_ACTION ITEM:_ Find and copy each line in the material below where the string "dropdown" occurs.

_MATERIAL TO PROCESS:_
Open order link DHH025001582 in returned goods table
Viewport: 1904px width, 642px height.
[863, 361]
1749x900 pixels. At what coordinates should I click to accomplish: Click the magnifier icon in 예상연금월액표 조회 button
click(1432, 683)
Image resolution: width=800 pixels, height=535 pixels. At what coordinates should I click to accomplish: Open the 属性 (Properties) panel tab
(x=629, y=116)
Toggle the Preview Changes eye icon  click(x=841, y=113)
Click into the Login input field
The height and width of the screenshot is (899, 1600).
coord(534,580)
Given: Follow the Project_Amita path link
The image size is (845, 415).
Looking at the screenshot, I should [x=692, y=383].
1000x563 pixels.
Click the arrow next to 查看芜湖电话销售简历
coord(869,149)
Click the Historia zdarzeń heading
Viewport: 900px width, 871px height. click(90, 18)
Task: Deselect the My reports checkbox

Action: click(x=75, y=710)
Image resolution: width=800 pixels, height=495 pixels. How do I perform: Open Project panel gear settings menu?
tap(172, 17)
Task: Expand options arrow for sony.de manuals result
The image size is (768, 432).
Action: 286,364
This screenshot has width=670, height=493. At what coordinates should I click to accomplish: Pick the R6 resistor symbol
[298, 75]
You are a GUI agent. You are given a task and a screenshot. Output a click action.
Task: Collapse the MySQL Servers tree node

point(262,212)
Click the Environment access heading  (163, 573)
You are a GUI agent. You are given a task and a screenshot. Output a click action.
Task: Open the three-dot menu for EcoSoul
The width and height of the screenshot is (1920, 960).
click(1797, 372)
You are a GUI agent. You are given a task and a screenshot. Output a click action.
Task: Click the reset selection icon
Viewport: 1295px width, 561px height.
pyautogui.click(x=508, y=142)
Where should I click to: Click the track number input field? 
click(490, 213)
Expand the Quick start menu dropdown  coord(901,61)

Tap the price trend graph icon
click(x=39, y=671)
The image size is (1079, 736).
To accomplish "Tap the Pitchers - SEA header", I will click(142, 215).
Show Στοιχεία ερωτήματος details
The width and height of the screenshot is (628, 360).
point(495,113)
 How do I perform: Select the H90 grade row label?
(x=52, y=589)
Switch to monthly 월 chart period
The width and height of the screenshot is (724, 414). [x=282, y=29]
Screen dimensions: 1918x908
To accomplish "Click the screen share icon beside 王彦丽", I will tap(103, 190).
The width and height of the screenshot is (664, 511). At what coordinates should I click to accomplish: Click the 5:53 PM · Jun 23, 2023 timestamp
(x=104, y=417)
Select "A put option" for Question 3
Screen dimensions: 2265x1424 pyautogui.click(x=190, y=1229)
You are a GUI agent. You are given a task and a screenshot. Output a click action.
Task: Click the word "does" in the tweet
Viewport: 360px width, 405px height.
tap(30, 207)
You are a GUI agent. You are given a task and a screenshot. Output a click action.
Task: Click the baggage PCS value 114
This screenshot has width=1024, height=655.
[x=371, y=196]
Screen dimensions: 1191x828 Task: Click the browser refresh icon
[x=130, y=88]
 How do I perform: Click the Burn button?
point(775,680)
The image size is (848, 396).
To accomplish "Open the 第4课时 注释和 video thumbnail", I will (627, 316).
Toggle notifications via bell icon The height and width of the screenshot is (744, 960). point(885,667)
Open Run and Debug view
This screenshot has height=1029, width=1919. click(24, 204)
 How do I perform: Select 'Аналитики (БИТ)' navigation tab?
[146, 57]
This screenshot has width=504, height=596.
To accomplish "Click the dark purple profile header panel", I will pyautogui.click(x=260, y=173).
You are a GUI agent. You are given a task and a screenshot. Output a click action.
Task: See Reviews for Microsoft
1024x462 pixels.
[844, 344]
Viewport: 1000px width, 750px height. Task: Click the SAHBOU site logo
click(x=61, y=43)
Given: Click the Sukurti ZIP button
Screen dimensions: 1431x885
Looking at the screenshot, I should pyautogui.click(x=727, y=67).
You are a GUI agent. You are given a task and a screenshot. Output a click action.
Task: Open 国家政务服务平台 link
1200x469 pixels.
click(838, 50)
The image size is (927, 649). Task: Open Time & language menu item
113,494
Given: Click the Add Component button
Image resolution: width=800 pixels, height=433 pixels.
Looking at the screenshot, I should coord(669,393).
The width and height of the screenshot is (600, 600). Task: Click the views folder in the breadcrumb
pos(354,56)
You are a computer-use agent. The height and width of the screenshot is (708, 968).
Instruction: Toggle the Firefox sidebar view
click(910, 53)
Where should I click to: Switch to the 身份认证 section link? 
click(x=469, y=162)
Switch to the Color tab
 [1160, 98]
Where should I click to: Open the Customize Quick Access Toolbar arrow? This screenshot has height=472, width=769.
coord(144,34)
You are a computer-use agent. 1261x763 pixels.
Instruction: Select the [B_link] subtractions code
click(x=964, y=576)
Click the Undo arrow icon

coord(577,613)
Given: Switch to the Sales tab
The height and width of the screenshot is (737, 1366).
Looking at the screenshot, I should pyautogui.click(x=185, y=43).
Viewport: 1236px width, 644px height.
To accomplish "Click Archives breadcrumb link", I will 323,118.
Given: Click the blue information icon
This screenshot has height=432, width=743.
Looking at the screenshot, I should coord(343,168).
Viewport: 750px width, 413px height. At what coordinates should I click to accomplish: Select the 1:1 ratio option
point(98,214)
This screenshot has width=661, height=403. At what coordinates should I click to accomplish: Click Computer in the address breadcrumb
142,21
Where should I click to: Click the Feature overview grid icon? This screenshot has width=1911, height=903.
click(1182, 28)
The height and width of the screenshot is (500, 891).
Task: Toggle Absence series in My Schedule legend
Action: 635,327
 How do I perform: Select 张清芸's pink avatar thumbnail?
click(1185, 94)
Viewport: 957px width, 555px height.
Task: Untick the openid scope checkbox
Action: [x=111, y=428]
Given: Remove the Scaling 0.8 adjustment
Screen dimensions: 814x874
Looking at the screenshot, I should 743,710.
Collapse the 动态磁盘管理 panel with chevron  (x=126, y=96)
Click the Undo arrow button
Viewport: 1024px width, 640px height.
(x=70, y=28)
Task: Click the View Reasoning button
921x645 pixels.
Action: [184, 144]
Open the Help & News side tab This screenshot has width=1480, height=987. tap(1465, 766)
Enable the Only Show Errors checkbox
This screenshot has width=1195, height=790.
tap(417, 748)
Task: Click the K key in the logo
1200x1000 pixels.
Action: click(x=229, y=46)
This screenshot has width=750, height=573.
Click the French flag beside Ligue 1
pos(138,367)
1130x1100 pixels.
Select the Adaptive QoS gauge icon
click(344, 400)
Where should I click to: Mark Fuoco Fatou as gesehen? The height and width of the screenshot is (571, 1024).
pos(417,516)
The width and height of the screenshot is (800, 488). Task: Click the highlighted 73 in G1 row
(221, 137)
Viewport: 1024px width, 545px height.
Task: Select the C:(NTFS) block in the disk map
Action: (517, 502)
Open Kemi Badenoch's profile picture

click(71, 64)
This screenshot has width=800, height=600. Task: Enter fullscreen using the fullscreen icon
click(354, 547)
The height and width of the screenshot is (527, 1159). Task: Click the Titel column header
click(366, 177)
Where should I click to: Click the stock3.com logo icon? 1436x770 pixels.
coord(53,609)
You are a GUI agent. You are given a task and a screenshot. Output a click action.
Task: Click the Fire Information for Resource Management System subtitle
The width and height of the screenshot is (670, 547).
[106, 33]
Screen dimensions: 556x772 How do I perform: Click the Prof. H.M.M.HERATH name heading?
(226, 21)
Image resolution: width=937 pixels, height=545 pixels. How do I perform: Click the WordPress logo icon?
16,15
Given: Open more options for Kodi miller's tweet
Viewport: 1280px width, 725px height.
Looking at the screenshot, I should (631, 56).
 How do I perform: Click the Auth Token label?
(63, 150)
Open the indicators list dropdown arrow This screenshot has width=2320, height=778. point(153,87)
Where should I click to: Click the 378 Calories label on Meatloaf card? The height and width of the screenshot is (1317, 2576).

_RESPONSE BELOW:_
Expand the Quick start menu dropdown  coord(901,61)
Open the indicators list dropdown arrow This screenshot has width=2320, height=778. point(153,87)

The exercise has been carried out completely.